## Exercise directions:
Print every entry below again. Nothing may differ from the original.

--- Data in this exercise ---

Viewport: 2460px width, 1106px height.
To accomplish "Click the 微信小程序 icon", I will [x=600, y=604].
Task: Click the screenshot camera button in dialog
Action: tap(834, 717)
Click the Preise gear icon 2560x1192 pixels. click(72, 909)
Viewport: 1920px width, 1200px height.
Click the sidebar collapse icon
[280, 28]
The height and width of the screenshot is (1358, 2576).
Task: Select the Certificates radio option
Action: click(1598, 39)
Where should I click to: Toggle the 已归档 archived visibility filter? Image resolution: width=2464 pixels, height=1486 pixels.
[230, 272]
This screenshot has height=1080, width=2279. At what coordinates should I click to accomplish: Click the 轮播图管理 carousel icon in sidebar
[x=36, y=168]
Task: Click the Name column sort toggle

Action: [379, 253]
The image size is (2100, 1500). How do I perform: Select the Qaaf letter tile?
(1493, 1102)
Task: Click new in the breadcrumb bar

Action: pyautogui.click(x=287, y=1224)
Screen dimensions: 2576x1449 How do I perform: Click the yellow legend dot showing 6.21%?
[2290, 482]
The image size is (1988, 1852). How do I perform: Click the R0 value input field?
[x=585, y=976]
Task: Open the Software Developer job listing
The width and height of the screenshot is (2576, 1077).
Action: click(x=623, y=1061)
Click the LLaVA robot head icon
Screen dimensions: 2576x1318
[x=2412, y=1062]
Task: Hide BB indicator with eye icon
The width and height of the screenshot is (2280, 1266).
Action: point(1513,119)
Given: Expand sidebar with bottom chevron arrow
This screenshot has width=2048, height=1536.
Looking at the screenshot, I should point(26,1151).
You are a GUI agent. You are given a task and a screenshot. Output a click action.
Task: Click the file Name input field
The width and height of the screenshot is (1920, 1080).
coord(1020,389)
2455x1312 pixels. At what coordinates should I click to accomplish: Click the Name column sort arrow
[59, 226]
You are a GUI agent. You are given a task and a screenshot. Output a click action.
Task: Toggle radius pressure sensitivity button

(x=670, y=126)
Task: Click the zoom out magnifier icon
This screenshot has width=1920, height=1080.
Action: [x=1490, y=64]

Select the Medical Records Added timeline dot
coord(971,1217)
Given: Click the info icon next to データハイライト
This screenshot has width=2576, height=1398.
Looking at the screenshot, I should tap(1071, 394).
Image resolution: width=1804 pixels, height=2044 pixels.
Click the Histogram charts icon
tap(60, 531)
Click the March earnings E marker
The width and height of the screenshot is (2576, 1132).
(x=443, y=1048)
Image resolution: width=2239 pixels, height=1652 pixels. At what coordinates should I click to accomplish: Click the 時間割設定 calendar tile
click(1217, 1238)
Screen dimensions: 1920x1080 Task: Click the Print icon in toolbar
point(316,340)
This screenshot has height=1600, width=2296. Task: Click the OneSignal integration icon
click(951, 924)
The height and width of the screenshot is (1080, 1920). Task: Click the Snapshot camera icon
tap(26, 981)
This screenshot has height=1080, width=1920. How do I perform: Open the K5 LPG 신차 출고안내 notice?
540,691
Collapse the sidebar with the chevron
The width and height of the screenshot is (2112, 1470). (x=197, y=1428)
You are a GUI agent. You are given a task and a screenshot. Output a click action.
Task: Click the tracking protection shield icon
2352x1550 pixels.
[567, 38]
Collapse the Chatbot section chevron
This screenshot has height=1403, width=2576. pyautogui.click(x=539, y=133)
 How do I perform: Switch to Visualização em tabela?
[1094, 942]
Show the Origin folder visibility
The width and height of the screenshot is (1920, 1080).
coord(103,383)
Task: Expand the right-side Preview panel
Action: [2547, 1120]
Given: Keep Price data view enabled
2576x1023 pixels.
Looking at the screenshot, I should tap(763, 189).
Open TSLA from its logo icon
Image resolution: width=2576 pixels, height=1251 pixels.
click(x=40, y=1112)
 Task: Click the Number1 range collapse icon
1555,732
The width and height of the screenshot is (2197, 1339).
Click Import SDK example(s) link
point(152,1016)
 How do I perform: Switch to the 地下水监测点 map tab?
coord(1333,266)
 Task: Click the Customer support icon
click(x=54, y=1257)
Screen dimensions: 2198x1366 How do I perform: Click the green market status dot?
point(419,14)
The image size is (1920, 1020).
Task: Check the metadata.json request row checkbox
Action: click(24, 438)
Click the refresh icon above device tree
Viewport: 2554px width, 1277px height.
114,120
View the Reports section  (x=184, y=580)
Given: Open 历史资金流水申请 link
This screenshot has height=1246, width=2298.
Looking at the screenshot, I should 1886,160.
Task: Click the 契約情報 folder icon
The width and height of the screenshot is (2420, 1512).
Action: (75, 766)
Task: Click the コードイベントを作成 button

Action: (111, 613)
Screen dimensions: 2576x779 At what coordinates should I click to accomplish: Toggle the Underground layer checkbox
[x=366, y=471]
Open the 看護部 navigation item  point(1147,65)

---

## Result:
Viewport: 2460px width, 1106px height.
To accomplish "Click the 微信小程序 icon", I will [x=600, y=604].
Task: Click the screenshot camera button in dialog
Action: tap(834, 717)
Click the Preise gear icon 2560x1192 pixels. click(72, 909)
Viewport: 1920px width, 1200px height.
Click the sidebar collapse icon
[280, 28]
The height and width of the screenshot is (1358, 2576).
Task: Select the Certificates radio option
Action: click(1598, 39)
Where should I click to: Toggle the 已归档 archived visibility filter? Image resolution: width=2464 pixels, height=1486 pixels.
[230, 272]
This screenshot has height=1080, width=2279. At what coordinates should I click to accomplish: Click the 轮播图管理 carousel icon in sidebar
[x=36, y=168]
Task: Click the Name column sort toggle

Action: [379, 253]
The image size is (2100, 1500). How do I perform: Select the Qaaf letter tile?
(1493, 1102)
Task: Click new in the breadcrumb bar

Action: pyautogui.click(x=287, y=1224)
Screen dimensions: 2576x1449 How do I perform: Click the yellow legend dot showing 6.21%?
[2290, 482]
The image size is (1988, 1852). How do I perform: Click the R0 value input field?
[x=585, y=976]
Task: Open the Software Developer job listing
The width and height of the screenshot is (2576, 1077).
Action: click(x=623, y=1061)
Click the LLaVA robot head icon
Screen dimensions: 2576x1318
[x=2412, y=1062]
Task: Hide BB indicator with eye icon
The width and height of the screenshot is (2280, 1266).
Action: point(1513,119)
Given: Expand sidebar with bottom chevron arrow
This screenshot has width=2048, height=1536.
Looking at the screenshot, I should point(26,1151).
You are a GUI agent. You are given a task and a screenshot. Output a click action.
Task: Click the file Name input field
The width and height of the screenshot is (1920, 1080).
coord(1020,389)
2455x1312 pixels. At what coordinates should I click to accomplish: Click the Name column sort arrow
[59, 226]
You are a GUI agent. You are given a task and a screenshot. Output a click action.
Task: Toggle radius pressure sensitivity button

(x=670, y=126)
Task: Click the zoom out magnifier icon
This screenshot has width=1920, height=1080.
Action: [x=1490, y=64]

Select the Medical Records Added timeline dot
coord(971,1217)
Given: Click the info icon next to データハイライト
This screenshot has width=2576, height=1398.
Looking at the screenshot, I should tap(1071, 394).
Image resolution: width=1804 pixels, height=2044 pixels.
Click the Histogram charts icon
tap(60, 531)
Click the March earnings E marker
The width and height of the screenshot is (2576, 1132).
(x=443, y=1048)
Image resolution: width=2239 pixels, height=1652 pixels. At what coordinates should I click to accomplish: Click the 時間割設定 calendar tile
click(1217, 1238)
Screen dimensions: 1920x1080 Task: Click the Print icon in toolbar
point(316,340)
This screenshot has height=1600, width=2296. Task: Click the OneSignal integration icon
click(951, 924)
The height and width of the screenshot is (1080, 1920). Task: Click the Snapshot camera icon
tap(26, 981)
This screenshot has height=1080, width=1920. How do I perform: Open the K5 LPG 신차 출고안내 notice?
540,691
Collapse the sidebar with the chevron
The width and height of the screenshot is (2112, 1470). (x=197, y=1428)
You are a GUI agent. You are given a task and a screenshot. Output a click action.
Task: Click the tracking protection shield icon
2352x1550 pixels.
[567, 38]
Collapse the Chatbot section chevron
This screenshot has height=1403, width=2576. pyautogui.click(x=539, y=133)
 How do I perform: Switch to Visualização em tabela?
[1094, 942]
Show the Origin folder visibility
The width and height of the screenshot is (1920, 1080).
coord(103,383)
Task: Expand the right-side Preview panel
Action: [2547, 1120]
Given: Keep Price data view enabled
2576x1023 pixels.
Looking at the screenshot, I should tap(763, 189).
Open TSLA from its logo icon
Image resolution: width=2576 pixels, height=1251 pixels.
click(x=40, y=1112)
 Task: Click the Number1 range collapse icon
1555,732
The width and height of the screenshot is (2197, 1339).
Click Import SDK example(s) link
point(152,1016)
 How do I perform: Switch to the 地下水监测点 map tab?
coord(1333,266)
 Task: Click the Customer support icon
click(x=54, y=1257)
Screen dimensions: 2198x1366 How do I perform: Click the green market status dot?
point(419,14)
The image size is (1920, 1020).
Task: Check the metadata.json request row checkbox
Action: click(24, 438)
Click the refresh icon above device tree
Viewport: 2554px width, 1277px height.
114,120
View the Reports section  (x=184, y=580)
Given: Open 历史资金流水申请 link
This screenshot has height=1246, width=2298.
Looking at the screenshot, I should 1886,160.
Task: Click the 契約情報 folder icon
The width and height of the screenshot is (2420, 1512).
Action: (75, 766)
Task: Click the コードイベントを作成 button

Action: (111, 613)
Screen dimensions: 2576x779 At what coordinates should I click to accomplish: Toggle the Underground layer checkbox
[x=366, y=471]
Open the 看護部 navigation item  point(1147,65)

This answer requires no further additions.